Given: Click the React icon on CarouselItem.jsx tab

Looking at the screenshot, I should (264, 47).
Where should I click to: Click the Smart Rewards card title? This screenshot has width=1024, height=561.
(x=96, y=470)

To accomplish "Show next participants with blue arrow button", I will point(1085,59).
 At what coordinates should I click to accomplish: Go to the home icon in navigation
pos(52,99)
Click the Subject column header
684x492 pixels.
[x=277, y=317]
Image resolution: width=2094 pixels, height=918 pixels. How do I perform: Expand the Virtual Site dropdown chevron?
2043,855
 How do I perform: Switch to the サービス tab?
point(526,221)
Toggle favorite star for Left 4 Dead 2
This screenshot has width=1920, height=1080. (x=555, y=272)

□ □ □ □ □ □ □

§ STATED EXERCISE
Copy the data from the line containing "At what coordinates" through the line containing "[x=277, y=317]", changing "home icon" to "settings icon" and keeping everything else the same.

§ CORRECT OUTPUT
 At what coordinates should I click to accomplish: Go to the settings icon in navigation
pos(52,99)
Click the Subject column header
684x492 pixels.
[x=277, y=317]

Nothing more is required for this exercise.